In my last blog I listed three special classes of debts for which you can still be pursued even though you filed for bankruptcy. They are exceptions to the broad protection of the automatic stay that you get immediately when your case is filed. But today I’m talking about situation where the automatic stay doesn’t apply to your case AT ALL, against ANY of your creditors. And where you can lose the protection of the automatic stay 30 days after your case is filed.
Because of the huge importance of the automatic stay, you absolutely want to avoid these circumstances, as rare as they might be.
If you are thinking about filing for bankruptcy and have NOT filed a case within the last year which was then dismissed, you can stop worrying. This won’t apply to you.
But, IF you filed TWO OR MORE bankruptcies within the year before your new one, AND they were dismissed, the automatic stay does NOT go into effect with the filing of your new case. The automatic stay CAN however be put into effect AFTER the case is filed if you meet certain conditions.
Or, IF you filed ONE prior case within the year before your new one, the automatic stay WILL EXPIRE 30 days after the filing date, unless you meet certain conditions before then.
The details of the conditions for starting or preserving the automatic stay are beyond the scope of this blog. What IS of immediate and absolute importance is that you must tell your attorney—AT the BEGINNING of your INITIAL CONSULTATION—if you have filed ANY prior bankruptcy cases, and especially any recent ones.
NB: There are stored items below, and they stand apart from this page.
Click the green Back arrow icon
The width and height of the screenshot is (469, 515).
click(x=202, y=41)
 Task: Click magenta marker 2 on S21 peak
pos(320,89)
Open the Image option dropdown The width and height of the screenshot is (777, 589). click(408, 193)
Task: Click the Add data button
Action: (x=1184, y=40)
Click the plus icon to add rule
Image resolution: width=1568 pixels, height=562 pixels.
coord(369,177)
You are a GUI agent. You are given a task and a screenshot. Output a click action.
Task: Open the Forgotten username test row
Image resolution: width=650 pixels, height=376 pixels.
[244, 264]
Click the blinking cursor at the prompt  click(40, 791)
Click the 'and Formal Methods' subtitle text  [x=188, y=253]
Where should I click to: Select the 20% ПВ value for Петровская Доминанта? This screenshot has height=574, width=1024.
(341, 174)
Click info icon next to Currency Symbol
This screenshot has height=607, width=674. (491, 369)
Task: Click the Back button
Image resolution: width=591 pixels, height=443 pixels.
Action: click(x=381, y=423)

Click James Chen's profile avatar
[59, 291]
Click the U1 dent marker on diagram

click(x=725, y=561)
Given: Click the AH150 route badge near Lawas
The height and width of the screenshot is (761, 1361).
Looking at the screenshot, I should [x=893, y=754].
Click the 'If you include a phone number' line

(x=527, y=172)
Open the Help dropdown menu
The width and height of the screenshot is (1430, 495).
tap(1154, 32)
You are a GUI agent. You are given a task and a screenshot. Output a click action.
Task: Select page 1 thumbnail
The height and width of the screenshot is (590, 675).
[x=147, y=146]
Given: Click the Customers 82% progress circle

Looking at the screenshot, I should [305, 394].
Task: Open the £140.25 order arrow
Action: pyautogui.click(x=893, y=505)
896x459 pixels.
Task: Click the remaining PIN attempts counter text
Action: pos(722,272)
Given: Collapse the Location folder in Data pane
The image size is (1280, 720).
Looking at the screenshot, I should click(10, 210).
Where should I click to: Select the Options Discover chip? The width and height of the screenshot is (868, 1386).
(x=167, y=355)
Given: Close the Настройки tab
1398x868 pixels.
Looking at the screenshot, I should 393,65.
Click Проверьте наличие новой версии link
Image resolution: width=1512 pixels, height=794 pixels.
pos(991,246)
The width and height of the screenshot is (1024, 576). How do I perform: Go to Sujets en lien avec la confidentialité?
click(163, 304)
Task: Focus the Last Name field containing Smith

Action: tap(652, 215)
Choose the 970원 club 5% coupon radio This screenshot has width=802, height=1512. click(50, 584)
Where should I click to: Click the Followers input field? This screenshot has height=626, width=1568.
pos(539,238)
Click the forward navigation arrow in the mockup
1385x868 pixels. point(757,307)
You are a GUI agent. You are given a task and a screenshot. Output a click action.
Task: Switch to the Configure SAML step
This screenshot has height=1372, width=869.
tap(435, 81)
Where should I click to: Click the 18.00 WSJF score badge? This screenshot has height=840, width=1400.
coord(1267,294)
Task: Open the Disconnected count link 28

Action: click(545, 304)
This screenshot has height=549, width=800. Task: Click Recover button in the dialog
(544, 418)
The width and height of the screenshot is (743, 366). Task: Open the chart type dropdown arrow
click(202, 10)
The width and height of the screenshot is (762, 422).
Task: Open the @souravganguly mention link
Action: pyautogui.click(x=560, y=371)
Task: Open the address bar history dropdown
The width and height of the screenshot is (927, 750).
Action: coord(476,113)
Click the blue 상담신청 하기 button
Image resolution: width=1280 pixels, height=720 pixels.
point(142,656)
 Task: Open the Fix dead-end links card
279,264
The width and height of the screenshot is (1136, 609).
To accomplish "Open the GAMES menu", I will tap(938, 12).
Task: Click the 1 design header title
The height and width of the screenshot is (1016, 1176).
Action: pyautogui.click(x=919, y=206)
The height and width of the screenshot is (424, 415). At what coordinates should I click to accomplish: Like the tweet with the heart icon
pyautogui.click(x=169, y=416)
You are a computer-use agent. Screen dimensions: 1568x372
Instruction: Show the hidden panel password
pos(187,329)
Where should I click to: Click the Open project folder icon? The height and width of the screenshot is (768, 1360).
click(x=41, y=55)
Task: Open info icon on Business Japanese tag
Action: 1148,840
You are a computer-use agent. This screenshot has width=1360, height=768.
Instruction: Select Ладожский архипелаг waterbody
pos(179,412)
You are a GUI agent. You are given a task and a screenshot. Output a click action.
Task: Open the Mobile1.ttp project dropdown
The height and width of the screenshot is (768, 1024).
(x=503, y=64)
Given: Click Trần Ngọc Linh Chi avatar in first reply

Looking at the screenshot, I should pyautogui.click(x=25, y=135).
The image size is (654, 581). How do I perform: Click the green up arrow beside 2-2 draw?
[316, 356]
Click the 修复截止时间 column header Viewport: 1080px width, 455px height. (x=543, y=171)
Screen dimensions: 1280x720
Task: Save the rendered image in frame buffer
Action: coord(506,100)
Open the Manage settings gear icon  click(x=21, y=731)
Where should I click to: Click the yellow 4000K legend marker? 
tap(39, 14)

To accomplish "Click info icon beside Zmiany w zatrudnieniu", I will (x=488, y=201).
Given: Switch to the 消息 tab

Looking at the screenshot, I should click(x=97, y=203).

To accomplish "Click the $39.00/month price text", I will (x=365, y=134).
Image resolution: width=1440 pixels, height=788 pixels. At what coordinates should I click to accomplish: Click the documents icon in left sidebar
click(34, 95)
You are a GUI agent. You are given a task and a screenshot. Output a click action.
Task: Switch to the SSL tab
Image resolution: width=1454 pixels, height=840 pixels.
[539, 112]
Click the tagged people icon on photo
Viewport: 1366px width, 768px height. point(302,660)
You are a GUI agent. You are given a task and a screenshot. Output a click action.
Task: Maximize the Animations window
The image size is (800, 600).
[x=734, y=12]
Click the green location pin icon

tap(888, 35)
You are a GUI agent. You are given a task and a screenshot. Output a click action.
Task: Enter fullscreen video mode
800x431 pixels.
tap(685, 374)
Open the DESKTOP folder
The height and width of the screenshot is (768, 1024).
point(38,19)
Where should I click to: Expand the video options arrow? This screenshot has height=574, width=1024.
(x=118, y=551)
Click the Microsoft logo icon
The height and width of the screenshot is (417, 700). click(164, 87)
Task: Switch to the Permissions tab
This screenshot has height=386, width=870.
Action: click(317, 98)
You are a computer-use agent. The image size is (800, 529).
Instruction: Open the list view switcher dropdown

Now if you’re wondering who goes around filing multiple bankruptcy cases in a year? It happens more often than you might think. It tends to come up in one of two ways:
1) A person files a bankruptcy without an attorney, gets overwhelmed by the process and doesn’t follow through, so the case gets dismissed; or
2) Or a person hires an attorney, signs some papers, and the case gets filed and then gets dismissed because he or she (or the attorney, for shame) doesn’t follow through.
In either case, eleven months later they’ve forgotten all about it. Or don’t think it’s important.
The point of these anti-automatic stay rules is to stop “serial bankruptcy filers,” the very, very small minority of folks who file multiple bankruptcy cases, arguably abusing the bankruptcy process, usually to repeatedly delay a foreclosure or some other creditor action. But these rules can also seriously penalize innocent people in situations like the ones just mentioned.
Avoid this happening to you by:
1) thinking carefully about whether there is ANY possibility that you filed a prior bankruptcy case within the last year, and
2) then telling your attorney if there’s ANY chance that you did.
If so, there’s a good chance the bankruptcy court can be persuaded to start or retain the automatic stay, but only if your attorney knows about the issue in advance and determines whether your case qualifies.